Since retiring from print, I’ve taken other options.

I’ve always taken photographs, and from these images I’ve dipped into landscapes. Generally, these have been line drawings, so not a million miles from the commercial work. I get bursts of enthusiasm; it’s an untreatable condition, as is this blog, one of my early enthusiasms. My recent drawings, if I think about it, are an attempt to celebrate the area where I live and some other places that I’ve visited on holiday.

Now that they have made the process almost idiot proof, I also put together websites, two of my own, like this one you’re reading and this one. The latter shows off my landscapes, photographs, and prints, as well as the work of some friends and people whose work I like. Not many people go there, so do please take a look.

I volunteer for these people by doing their website. They do healthy digging and weeding, and I take photos of them doing such things, a great group of people and one of them is a cartoonist. Who’d have thought it? Two cartoonists with a tree allergy. Take a look at his work; he’s a few leagues above me.

Books. I’ve done a few, too few to mention, but I will. There’s the one about a cross-dressing Ostrich Jockey written by Mike Doyle, and there are three children’s books in the Henry Mouse series written by Andy Harden. Did the drawings for these and published the books on Amazon. I’m working on another with Andy about an Electric Rudolf, but it hasn’t taken off yet, it’s sort of run out of battery power.

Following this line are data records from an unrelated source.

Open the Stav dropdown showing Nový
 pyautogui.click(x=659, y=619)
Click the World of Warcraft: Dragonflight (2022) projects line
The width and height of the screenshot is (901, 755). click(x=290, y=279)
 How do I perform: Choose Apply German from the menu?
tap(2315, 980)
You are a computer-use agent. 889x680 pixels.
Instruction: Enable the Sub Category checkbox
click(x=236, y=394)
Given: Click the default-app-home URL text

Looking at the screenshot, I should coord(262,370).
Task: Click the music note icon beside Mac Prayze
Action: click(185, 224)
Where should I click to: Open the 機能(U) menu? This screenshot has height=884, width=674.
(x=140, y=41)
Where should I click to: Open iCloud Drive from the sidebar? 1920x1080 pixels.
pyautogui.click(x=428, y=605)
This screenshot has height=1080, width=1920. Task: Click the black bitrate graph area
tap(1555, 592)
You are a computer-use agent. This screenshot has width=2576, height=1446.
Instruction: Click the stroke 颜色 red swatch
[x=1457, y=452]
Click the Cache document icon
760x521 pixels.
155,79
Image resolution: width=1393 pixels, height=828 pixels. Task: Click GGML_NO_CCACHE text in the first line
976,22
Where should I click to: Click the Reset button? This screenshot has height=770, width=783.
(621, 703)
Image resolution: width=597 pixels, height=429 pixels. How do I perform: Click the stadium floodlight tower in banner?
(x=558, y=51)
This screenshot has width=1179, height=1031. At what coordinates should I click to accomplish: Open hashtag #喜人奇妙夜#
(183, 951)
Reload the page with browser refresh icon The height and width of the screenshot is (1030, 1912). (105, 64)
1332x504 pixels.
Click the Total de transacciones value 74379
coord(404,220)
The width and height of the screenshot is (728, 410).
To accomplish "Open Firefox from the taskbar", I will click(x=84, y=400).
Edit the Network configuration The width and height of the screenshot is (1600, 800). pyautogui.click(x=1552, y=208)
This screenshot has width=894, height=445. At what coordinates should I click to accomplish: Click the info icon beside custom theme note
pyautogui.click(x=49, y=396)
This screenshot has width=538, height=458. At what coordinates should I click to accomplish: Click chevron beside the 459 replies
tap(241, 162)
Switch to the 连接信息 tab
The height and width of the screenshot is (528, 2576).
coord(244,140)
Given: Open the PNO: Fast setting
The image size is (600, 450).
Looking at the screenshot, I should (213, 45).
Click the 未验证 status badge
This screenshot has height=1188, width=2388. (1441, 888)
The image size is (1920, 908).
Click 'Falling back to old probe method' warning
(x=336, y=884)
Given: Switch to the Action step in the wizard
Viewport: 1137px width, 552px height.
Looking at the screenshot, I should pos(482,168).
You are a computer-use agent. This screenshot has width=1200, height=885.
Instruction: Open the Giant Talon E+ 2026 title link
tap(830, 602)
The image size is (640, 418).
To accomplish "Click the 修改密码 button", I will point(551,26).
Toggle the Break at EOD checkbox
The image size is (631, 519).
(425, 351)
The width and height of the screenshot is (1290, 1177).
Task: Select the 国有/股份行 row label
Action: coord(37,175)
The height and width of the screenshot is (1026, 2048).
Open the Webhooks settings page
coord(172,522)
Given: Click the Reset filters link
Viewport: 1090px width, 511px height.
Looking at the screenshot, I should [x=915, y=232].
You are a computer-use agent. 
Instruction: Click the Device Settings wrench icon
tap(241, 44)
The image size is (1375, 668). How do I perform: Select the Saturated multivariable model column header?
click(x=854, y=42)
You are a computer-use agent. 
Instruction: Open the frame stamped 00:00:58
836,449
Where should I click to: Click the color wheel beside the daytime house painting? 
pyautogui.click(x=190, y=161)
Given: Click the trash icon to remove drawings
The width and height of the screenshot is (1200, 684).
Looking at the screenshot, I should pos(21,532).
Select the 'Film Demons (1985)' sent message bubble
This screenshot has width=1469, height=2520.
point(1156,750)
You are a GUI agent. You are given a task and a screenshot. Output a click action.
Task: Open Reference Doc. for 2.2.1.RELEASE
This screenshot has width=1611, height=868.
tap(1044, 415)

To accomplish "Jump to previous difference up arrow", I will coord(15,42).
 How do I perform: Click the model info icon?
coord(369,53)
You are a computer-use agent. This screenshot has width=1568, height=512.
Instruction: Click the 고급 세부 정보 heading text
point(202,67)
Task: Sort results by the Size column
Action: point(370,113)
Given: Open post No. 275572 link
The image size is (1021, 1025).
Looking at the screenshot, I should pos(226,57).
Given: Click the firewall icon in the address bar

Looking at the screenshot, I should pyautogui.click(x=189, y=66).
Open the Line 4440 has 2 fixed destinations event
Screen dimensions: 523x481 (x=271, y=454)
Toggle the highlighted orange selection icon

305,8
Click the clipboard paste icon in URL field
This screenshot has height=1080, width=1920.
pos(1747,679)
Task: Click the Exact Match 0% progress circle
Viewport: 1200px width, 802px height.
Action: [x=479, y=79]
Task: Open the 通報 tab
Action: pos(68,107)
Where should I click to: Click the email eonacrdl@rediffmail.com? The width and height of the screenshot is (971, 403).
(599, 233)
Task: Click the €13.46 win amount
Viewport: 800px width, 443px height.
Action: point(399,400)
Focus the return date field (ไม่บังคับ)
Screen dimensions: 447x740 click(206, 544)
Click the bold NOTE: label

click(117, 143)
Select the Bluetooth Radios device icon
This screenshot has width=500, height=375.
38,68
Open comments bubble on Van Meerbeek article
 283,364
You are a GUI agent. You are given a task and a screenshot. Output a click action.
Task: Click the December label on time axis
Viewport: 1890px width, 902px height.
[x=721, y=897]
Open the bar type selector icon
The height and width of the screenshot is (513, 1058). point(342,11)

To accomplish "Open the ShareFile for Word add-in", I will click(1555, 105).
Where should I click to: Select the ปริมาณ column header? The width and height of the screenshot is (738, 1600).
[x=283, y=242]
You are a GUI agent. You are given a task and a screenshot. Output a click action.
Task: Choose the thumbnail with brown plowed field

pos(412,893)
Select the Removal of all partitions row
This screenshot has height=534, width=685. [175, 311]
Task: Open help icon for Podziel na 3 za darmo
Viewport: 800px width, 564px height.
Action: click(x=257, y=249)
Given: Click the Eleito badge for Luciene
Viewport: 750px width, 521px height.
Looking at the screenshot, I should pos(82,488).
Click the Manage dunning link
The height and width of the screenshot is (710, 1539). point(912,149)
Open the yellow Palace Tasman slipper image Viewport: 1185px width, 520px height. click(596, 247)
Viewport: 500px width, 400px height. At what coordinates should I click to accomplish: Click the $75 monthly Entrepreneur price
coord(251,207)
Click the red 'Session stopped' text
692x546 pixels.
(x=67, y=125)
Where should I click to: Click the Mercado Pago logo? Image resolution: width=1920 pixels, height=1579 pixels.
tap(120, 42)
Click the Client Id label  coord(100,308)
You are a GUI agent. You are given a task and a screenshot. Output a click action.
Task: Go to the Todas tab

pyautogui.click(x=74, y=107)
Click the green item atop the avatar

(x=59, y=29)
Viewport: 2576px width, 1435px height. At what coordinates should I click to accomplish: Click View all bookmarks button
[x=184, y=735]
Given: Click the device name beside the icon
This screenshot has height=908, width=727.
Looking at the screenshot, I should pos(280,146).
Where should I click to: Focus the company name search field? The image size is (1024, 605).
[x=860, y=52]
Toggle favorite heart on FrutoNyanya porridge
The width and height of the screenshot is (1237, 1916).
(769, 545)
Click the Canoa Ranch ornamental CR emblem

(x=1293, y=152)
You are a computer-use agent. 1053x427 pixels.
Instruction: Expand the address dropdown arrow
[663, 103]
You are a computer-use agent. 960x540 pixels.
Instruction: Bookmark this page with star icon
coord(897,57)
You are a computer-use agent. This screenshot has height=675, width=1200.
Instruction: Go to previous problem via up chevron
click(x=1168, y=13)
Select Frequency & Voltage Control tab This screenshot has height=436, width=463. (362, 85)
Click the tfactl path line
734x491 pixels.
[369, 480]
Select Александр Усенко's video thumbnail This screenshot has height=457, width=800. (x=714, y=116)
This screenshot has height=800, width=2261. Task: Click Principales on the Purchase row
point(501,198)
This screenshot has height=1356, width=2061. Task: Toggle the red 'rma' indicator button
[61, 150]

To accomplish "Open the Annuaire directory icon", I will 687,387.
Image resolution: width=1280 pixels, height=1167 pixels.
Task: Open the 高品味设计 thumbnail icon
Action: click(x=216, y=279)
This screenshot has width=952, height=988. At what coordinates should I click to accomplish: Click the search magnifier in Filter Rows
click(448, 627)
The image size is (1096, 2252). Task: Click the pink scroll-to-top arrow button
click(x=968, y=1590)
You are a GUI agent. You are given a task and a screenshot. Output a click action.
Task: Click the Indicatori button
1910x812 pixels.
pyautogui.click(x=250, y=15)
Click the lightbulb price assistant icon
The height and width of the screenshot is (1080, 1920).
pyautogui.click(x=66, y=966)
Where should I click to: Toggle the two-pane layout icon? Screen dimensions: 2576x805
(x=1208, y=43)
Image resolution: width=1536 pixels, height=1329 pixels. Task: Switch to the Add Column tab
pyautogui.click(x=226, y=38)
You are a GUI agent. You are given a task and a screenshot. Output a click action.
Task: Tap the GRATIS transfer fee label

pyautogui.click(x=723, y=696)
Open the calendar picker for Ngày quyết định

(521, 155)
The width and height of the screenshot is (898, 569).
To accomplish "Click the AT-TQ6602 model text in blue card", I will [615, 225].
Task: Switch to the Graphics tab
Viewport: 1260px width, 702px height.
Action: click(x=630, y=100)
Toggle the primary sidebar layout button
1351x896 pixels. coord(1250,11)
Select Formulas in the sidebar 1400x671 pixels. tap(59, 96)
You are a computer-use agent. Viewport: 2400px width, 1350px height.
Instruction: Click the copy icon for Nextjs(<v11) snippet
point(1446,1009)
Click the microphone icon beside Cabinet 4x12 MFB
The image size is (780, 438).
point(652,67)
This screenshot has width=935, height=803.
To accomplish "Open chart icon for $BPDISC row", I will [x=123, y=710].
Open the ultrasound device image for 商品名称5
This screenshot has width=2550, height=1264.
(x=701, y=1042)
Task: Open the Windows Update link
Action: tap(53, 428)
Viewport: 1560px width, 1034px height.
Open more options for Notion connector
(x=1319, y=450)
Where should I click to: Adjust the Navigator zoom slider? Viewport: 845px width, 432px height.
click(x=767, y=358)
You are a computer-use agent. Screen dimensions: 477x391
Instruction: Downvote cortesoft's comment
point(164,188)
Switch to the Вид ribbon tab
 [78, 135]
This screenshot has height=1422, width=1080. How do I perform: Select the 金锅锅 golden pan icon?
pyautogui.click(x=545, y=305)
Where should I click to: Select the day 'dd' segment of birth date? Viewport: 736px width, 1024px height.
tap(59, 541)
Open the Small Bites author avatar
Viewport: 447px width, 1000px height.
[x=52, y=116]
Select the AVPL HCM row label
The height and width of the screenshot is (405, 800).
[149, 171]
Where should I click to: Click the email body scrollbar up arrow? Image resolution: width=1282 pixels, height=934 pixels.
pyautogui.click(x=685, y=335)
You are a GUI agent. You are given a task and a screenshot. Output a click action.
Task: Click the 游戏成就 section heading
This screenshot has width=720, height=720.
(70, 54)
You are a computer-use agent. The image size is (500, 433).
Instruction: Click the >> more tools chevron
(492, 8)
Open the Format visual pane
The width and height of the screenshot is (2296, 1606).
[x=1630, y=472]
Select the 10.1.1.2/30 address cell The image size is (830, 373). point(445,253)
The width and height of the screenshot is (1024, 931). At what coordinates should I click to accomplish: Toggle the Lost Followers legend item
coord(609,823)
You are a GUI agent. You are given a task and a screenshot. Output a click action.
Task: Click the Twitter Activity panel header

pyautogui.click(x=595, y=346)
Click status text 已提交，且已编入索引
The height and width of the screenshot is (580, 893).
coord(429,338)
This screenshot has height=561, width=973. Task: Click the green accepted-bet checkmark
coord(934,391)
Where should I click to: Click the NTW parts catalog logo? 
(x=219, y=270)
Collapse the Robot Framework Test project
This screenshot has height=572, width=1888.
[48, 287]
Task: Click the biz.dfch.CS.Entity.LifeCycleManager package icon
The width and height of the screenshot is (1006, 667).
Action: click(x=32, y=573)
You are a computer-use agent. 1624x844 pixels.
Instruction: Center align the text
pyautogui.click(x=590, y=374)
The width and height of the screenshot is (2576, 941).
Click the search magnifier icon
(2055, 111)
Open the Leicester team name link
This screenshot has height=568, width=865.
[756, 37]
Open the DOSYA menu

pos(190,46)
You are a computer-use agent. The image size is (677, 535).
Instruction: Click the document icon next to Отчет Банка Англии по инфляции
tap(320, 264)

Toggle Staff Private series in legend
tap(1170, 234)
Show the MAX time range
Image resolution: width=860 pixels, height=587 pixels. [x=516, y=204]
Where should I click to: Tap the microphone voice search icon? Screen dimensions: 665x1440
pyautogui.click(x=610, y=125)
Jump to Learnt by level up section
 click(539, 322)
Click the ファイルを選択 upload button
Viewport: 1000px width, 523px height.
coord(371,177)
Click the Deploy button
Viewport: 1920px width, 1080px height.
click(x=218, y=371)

I’m keen on kukry, that’s the way my mum used to say cookery. Here again, it’s not the Premier League, but it is climbing up the table. My signature dish? Beef and Guinness, simple recipe: get some beef, fry some onions add Guiness and ignore it in an oven for a few hours after warning the national Grid that you’ll be wanting some regular power for quite a while. Guinness does all the work here, do not reach for any herbs, or what the Americans call erbs, why can’t they pronounce the h?

I did a short painting course last year, and I’m dipping into that too in the New Year. It’s a whole new world. I’ll post the odd picture.

So why do all this stuff? Well. apart from gardening, I’d end up looking bleakly into the middle distance, or worse, watching daytime television.